──数十分後。
「あーふわふわすんなー」
「大丈夫ですか? 椎名さん……」
テーブルの上で両腕を組み、頭を垂れて、むにゃむにゃと寝言のように呟く彼に問い掛ける。
どうやら本当にお酒が弱いらしく、さっきの焼酎ロックの一口が効いたようで、完全に酔ってしまったらしい。
……しかし、男前は酔っ払っている姿さえも男前だ。
頭を垂れたまま、流し目を向けるように私を見る彼は妙に色っぽくて、こぼした微笑がまたドキリとさせる。
「大丈夫。
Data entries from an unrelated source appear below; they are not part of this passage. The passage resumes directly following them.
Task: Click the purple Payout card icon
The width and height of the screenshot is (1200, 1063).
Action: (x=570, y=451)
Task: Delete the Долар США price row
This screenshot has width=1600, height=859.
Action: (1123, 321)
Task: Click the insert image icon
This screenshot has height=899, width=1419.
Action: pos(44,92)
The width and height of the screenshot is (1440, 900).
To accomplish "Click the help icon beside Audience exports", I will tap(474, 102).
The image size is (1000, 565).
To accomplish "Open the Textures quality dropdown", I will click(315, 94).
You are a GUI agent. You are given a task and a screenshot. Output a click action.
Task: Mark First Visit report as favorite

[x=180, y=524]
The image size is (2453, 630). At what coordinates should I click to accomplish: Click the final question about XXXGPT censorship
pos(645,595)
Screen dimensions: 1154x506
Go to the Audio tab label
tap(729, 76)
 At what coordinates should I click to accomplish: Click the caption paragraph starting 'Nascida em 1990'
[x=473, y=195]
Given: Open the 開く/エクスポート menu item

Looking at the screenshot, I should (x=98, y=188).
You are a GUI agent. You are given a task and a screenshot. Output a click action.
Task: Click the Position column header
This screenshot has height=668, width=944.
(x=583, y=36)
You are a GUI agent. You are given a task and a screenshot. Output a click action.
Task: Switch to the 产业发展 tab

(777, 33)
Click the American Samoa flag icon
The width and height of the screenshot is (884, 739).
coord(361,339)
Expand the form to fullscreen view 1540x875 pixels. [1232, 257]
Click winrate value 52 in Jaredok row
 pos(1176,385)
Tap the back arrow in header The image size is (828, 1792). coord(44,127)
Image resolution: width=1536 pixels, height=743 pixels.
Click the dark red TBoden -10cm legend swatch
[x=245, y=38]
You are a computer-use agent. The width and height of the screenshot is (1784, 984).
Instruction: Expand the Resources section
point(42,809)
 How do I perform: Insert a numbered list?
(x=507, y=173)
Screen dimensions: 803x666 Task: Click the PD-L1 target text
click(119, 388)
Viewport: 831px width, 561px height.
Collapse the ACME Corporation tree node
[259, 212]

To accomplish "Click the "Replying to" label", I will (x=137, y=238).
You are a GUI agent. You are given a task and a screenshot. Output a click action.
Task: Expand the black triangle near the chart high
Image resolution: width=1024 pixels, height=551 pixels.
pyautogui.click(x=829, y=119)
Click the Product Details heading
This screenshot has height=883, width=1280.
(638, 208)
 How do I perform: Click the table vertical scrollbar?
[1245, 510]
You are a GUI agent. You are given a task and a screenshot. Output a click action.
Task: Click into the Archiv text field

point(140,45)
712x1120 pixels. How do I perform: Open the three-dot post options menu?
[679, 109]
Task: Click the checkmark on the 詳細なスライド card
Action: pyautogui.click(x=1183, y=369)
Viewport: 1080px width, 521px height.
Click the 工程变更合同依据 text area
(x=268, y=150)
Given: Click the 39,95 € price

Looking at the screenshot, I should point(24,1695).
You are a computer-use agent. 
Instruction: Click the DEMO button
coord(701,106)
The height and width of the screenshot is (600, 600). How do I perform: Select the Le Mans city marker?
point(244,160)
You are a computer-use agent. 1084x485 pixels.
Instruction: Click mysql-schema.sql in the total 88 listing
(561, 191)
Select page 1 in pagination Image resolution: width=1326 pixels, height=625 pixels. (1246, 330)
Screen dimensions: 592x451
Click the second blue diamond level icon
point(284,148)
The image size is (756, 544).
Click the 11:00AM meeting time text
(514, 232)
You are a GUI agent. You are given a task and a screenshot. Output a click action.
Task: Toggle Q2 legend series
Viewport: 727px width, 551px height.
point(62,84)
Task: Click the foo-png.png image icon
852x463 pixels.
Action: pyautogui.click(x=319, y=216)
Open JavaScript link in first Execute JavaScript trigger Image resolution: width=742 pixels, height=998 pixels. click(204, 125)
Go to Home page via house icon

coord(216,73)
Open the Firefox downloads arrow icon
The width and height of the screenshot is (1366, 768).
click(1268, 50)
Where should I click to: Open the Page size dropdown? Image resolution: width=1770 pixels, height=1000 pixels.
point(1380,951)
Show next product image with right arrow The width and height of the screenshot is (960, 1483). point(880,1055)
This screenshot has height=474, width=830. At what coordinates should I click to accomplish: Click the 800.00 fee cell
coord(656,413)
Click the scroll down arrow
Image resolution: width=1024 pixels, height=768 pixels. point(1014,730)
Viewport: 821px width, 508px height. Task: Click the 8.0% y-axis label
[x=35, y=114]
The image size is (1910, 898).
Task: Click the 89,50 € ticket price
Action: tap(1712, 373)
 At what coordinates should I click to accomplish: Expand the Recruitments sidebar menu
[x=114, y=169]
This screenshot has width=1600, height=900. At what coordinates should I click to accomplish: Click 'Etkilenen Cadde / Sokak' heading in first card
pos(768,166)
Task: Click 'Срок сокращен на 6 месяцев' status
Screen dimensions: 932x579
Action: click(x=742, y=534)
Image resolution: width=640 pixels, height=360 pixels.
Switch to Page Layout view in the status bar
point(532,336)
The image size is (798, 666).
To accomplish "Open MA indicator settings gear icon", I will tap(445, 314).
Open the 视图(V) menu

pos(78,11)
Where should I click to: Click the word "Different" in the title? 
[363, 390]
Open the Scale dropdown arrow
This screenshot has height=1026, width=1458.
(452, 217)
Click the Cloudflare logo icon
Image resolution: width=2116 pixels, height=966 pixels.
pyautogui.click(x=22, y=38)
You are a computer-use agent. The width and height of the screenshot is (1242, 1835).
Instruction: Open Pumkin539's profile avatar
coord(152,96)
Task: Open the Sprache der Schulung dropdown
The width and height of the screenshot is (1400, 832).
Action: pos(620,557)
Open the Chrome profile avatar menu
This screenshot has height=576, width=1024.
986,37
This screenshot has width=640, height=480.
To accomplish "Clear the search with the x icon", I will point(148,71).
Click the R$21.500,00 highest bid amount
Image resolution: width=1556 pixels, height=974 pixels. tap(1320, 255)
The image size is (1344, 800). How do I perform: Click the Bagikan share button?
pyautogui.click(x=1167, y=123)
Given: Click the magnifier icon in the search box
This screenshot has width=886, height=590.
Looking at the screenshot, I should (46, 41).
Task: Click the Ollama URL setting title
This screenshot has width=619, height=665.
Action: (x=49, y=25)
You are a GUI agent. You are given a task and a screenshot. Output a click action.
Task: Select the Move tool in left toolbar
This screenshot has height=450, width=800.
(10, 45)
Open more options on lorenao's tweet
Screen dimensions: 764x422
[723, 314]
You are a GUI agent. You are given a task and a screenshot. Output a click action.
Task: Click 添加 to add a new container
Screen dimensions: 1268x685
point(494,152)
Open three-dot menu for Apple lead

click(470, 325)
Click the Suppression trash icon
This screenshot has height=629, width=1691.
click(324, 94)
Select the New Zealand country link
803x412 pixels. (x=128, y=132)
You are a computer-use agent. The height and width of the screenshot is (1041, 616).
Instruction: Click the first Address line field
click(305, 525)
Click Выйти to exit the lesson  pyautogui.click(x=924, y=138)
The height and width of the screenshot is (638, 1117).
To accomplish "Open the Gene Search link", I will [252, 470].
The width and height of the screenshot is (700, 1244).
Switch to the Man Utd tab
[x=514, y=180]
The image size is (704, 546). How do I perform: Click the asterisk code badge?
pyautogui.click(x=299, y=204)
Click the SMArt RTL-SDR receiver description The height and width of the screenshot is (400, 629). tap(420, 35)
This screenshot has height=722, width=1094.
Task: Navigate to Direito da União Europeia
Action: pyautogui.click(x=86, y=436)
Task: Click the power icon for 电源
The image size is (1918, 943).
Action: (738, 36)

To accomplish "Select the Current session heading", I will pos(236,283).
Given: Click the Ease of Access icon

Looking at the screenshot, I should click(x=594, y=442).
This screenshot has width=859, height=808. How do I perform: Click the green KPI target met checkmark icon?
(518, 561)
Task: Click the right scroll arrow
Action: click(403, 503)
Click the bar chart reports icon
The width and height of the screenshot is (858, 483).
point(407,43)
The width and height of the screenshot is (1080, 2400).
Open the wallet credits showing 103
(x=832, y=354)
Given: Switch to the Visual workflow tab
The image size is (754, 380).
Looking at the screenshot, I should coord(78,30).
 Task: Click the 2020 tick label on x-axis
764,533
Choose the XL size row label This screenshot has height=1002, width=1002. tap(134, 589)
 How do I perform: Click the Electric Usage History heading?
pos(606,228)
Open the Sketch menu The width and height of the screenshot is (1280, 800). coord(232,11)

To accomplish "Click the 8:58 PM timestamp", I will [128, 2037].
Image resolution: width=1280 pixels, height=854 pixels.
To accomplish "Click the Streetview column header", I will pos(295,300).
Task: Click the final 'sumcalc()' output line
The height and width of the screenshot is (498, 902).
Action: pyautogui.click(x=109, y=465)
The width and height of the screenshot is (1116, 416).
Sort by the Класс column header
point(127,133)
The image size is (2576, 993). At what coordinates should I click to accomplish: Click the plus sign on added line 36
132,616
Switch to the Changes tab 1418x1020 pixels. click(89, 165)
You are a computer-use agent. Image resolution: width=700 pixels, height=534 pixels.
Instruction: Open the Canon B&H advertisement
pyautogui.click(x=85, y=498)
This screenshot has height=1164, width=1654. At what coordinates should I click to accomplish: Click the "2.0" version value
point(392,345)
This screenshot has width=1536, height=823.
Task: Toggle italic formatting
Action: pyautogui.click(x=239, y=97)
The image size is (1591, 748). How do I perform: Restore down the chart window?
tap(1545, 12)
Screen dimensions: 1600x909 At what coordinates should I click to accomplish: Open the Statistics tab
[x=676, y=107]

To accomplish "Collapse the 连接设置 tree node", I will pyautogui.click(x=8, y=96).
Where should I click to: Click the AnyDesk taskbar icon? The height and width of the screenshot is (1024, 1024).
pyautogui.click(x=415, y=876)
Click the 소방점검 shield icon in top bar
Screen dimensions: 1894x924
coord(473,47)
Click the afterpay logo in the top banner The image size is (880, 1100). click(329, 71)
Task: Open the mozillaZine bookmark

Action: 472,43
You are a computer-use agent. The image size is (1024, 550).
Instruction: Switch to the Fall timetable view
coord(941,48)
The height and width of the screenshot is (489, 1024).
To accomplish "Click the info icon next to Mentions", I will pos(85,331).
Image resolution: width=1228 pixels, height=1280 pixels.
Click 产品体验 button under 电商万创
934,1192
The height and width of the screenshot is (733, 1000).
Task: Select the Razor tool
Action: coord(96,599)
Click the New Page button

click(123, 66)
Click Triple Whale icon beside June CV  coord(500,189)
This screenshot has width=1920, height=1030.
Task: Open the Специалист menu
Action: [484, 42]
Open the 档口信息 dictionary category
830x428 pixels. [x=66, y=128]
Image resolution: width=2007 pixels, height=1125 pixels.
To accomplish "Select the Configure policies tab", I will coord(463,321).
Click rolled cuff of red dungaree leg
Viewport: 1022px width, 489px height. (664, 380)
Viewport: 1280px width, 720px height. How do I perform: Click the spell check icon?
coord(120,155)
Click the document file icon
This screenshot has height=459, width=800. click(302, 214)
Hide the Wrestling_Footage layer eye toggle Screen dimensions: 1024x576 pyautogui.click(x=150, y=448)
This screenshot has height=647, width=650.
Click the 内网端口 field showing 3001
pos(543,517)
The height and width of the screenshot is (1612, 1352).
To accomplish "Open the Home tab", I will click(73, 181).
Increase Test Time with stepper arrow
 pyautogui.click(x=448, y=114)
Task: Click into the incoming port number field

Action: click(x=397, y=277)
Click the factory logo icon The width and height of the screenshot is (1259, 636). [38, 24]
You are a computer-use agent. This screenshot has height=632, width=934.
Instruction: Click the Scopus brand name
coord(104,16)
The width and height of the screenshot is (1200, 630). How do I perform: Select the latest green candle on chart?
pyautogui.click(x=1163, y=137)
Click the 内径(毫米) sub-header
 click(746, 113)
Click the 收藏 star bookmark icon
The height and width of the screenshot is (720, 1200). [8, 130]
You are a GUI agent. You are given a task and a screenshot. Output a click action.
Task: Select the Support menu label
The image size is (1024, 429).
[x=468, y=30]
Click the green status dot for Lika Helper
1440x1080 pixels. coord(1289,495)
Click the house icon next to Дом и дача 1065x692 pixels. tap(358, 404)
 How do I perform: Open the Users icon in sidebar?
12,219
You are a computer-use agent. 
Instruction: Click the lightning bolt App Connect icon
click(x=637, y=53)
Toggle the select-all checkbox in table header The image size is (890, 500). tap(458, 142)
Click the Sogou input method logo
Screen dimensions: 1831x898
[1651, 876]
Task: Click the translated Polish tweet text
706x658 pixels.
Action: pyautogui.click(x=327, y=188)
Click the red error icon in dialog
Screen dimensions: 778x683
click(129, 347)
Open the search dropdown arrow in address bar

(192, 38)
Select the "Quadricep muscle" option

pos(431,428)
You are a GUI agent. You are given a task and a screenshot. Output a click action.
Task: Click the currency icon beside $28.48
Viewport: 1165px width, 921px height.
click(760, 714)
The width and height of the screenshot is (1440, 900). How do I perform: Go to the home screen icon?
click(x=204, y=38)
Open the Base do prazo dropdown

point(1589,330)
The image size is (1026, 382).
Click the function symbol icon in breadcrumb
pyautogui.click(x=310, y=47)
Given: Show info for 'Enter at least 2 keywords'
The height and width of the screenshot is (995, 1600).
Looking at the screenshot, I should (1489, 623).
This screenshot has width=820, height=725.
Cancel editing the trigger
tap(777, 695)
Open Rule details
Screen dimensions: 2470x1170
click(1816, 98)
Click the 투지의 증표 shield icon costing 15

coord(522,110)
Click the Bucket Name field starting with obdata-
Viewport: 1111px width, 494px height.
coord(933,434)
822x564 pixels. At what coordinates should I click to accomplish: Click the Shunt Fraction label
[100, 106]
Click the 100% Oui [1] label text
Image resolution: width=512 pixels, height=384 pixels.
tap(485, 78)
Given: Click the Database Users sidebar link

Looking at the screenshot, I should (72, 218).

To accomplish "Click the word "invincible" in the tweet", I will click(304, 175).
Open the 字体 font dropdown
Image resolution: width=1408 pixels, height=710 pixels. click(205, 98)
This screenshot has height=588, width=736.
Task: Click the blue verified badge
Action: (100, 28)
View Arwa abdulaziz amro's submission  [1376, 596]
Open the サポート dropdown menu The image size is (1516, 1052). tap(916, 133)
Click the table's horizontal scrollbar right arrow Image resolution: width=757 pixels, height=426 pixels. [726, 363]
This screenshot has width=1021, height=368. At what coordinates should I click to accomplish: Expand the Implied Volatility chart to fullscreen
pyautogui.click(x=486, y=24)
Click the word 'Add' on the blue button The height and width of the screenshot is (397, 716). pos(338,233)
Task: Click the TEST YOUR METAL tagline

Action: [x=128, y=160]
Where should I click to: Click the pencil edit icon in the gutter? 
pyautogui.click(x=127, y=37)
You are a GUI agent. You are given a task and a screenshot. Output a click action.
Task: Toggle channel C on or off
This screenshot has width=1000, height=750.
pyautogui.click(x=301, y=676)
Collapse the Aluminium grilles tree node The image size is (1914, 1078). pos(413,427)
今すげー気持ちいいんだ」
「天国は近そうっすね」
「あぁ……もう一口飲んだらイケるぜ、これは」
しかも、意味わかんないけど水野くんとの会話がエロい!
皆ゲラゲラ笑ってるけど……一人ドキドキしている私はおかしいのかしら?
口調もいつもよりちょっぴりワイルドさが増していて、ようやく外見に中身が伴ってきたように思えた。
最初はあまり自分のことを語らない椎名さんだったけれど、酔っ払っている今は皆の質問にもご丁寧に答えてくれる。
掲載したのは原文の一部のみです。